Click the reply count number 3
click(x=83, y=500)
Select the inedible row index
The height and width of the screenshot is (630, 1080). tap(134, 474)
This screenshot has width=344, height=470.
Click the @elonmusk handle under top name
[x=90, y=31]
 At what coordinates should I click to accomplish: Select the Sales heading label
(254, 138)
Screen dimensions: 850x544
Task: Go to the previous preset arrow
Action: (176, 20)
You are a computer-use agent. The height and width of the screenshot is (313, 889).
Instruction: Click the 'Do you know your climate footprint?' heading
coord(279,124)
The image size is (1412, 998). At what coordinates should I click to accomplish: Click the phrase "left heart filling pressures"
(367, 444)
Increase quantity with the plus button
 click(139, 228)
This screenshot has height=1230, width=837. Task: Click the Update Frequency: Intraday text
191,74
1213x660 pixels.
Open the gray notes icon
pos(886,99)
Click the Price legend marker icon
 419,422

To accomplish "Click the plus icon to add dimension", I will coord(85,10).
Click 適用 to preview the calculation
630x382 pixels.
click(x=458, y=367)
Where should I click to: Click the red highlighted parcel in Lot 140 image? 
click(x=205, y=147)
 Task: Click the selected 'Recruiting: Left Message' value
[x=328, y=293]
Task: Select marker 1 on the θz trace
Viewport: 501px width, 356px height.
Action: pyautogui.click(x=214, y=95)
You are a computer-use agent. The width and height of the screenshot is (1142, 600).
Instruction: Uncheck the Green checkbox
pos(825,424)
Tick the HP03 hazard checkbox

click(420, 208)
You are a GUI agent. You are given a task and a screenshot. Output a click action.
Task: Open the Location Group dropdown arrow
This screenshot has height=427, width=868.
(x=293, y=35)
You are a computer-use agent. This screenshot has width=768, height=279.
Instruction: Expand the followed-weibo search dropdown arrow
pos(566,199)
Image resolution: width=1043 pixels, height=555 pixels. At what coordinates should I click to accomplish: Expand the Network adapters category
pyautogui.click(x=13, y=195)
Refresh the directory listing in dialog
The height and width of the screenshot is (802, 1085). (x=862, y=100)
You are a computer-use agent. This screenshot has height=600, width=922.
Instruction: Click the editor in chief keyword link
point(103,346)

+ + + +

Which lines of the listing contain the string "agent"? Copy every one of them.

_Response below_:
You are a computer-use agent. The height and width of the screenshot is (313, 889).
You are a computer-use agent. The width and height of the screenshot is (1142, 600).
You are a GUI agent. You are given a task and a screenshot. Output a click action.
You are a computer-use agent. This screenshot has width=768, height=279.
You are a computer-use agent. This screenshot has height=600, width=922.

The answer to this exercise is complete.